Thursday, September 3, 2015

Before you spend on data analytics and big data

Big data is the answer, but can you please repeat the question?

The last decade has seen an explosion in the amount of digital data being created over the Internet. Companies find themselves with huge data sets on their hands. And of course this huge mine of data has kick-started the big data and data analytics consulting, which remains a fast growing service. 

However, business users need to critically consider the following 3 key points before approving the spend on big data/ extensive data analytics projects:

Process maturity: For big data or data analytics to be useful, underlying data sets have to first be accurate. This means the processes that lead to data generation need to be mature and functioning properly for some time before a data analyst can help. Where multiple data sources are involved, thinking about how they will link together/ identify duplicate data/ linked data/ supplementary data would save a lot of pain later.

Statistics: Crunching big data is not always the answer. Thinking about breaking the data into representative sets and applying statistical analysis can serve the same purpose in many instances. If anything, bulldozing through tonnes of data without understanding data distribution will most probably give you the wrong results.

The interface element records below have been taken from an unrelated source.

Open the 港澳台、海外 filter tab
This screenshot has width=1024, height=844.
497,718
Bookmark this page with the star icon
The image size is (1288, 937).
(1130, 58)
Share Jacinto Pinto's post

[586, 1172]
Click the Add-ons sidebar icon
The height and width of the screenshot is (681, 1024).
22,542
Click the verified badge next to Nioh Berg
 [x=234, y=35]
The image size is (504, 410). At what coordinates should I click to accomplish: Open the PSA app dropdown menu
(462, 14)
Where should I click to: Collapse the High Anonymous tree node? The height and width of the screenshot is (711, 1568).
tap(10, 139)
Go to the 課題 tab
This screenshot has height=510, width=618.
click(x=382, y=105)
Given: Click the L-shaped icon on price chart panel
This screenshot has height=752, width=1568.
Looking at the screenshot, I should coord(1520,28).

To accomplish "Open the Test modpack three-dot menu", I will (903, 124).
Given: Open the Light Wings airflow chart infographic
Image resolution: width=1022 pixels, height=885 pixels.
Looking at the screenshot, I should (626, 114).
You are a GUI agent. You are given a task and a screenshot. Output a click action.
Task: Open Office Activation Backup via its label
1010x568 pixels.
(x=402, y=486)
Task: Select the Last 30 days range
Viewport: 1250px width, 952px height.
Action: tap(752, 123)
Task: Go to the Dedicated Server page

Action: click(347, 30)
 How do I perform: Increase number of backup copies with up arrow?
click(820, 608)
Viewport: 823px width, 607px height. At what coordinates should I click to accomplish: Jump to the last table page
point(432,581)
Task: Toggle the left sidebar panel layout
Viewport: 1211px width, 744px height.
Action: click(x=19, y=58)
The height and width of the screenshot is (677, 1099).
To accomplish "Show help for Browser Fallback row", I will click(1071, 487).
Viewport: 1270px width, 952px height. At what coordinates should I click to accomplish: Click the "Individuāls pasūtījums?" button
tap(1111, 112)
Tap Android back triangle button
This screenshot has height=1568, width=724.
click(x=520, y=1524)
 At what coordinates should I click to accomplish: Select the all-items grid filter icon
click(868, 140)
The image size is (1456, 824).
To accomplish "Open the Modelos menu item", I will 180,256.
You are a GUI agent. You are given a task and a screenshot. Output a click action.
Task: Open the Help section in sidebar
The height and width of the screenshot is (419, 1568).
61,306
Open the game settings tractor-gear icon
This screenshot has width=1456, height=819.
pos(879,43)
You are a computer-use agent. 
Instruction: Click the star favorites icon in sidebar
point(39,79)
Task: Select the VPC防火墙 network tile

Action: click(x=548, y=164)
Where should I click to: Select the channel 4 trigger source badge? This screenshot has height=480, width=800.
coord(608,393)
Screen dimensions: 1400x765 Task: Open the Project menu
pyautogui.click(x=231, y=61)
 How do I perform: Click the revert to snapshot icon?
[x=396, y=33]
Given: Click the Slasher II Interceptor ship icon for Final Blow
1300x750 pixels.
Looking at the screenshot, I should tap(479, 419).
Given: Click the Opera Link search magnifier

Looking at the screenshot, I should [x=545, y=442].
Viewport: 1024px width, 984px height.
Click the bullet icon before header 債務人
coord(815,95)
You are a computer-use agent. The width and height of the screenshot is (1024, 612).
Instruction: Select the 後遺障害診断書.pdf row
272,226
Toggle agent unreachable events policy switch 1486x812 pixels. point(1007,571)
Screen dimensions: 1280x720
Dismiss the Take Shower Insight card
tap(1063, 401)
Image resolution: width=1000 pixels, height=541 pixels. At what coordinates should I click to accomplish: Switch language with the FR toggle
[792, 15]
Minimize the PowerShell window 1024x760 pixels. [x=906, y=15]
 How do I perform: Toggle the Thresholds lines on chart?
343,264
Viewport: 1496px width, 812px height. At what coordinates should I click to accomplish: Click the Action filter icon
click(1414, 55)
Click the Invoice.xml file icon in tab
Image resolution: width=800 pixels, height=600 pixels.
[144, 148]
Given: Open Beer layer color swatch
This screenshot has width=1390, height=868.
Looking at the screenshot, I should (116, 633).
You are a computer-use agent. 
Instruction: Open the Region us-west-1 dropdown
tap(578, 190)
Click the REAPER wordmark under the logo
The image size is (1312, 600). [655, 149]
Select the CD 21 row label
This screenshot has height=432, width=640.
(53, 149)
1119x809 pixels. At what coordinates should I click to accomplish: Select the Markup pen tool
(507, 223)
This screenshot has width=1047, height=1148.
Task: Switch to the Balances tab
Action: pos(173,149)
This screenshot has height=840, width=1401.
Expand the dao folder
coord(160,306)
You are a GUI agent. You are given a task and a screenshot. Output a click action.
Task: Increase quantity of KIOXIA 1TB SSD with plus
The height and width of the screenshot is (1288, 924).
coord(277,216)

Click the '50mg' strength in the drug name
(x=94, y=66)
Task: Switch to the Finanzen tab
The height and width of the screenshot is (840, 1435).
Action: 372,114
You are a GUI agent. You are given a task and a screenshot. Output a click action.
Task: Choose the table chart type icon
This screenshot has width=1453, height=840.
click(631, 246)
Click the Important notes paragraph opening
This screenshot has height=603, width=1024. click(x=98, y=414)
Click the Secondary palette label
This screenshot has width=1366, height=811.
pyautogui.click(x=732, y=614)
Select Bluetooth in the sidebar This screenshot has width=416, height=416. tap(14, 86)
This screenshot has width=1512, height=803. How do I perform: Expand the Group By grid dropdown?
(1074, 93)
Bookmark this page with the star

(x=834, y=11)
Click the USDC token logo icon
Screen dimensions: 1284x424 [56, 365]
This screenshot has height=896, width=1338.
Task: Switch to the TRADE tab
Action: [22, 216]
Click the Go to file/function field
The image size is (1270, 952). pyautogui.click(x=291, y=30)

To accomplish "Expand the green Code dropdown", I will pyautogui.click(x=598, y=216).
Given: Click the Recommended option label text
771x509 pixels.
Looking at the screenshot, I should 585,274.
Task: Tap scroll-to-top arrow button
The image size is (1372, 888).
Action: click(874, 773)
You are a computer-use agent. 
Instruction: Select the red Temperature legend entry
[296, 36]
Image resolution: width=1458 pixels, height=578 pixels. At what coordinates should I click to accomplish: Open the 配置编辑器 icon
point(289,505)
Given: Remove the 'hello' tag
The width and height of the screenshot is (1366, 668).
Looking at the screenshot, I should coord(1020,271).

Cost-benefit: Sure there can be benefit in milking the data. But at what cost? With spending for a full-fledged big data project likely to reach 8 figures, has anybody considered the cost-benefit analysis? Can we achieve the insights without necessarily taking the big data route (e.g. by breaking data into representative sets, statistical analysis)? Are the processes mature enough to yield accurate data? Do we have a data map, so that we at least understand where the data is generated and where it is stored? What is our in-house technical expertise to deal with the demands of such a project? 


Very few data sets would truly qualify as big data if they were first split or linked sensibly. And for data analytics to work, it is important that a company first has ample confidence in the accuracy of their data. Simple lessons which if remembered would do a lot of good.